PET allows detection of HCC spread in patients with elevated serum α-fetoprotein levels or those beyond Milan criteria and detects EHMs in patients with PLs with high SUVmax values. Optimally timed PET scans can complement conventional imaging for accurate staging and treatment strategy determination.

摘要

背景与目的

(18)F - 氟脱氧葡萄糖(FDG) - 正电子发射断层扫描(PET)可能仅在晚期肝细胞癌(HCC)患者中检测到原发性病灶(PLs)和肝外转移灶(EHMs)。我们研究了PET检查的必要性以及PET扫描的最佳时机,以进行准确分期和制定治疗方案。

方法

我们对64例接受PET检查的HCC患者进行了回顾性研究(中位年龄74岁;男性/女性,41/23;病因,46例丙型肝炎病毒感染/4例乙型肝炎病毒感染/4例酒精性/10例其他病因)。为确定PET检查的最佳时机,我们分析了基于PET结果推荐的治疗方案变化以及FDG摄取阳性的PLs或EHMs患者的特征。

结果

PET检测到22例患者(34%)有FDG摄取阳性的PLs:18例为高血供PL,11例血清甲胎蛋白水平≥200 ng/mL,11例超出米兰标准。

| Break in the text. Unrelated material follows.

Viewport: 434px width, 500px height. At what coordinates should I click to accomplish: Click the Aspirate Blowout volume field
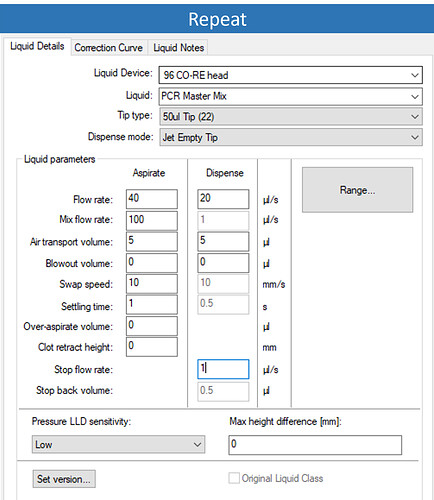click(152, 263)
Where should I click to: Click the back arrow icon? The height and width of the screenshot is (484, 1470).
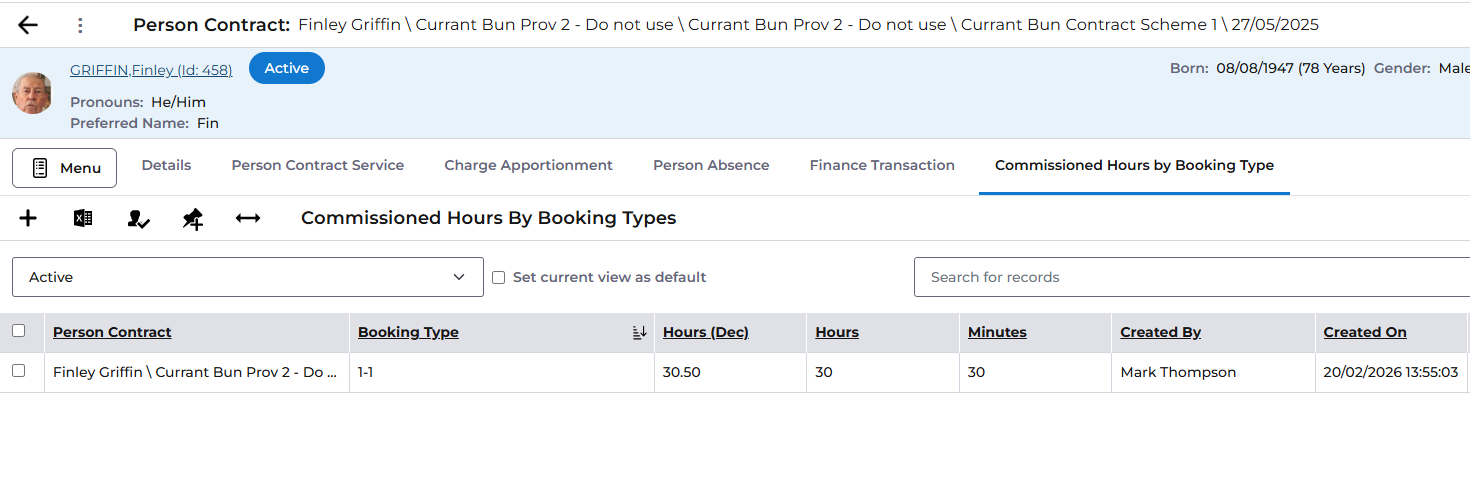click(28, 25)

21例患者(33%)检测到EHMs:淋巴结转移8例;肺转移5例;腹壁转移4例;骨转移3例;其他器官转移4例(包括重叠部位)。由于基于PET扫描的巴塞罗那临床肝癌分期增加,16例患者(25%)的推荐治疗方案发生了改变。在多因素分析中,血清甲胎蛋白水平≥200 ng/mL和超出米兰标准是FDG摄取阳性PLs的独立因素,PLs的最大标准化摄取值(SUVmax)≥4.0是FDG摄取阳性EHMs的独立因素(P分别为0.002、0.008和0.045)。

结论

PET能够检测出血清甲胎蛋白水平升高或超出米兰标准的HCC患者的肿瘤扩散情况,并能检测出PLs的SUVmax值高的患者的EHMs。适时的PET扫描可补充传统影像学检查,用于准确分期和确定治疗策略。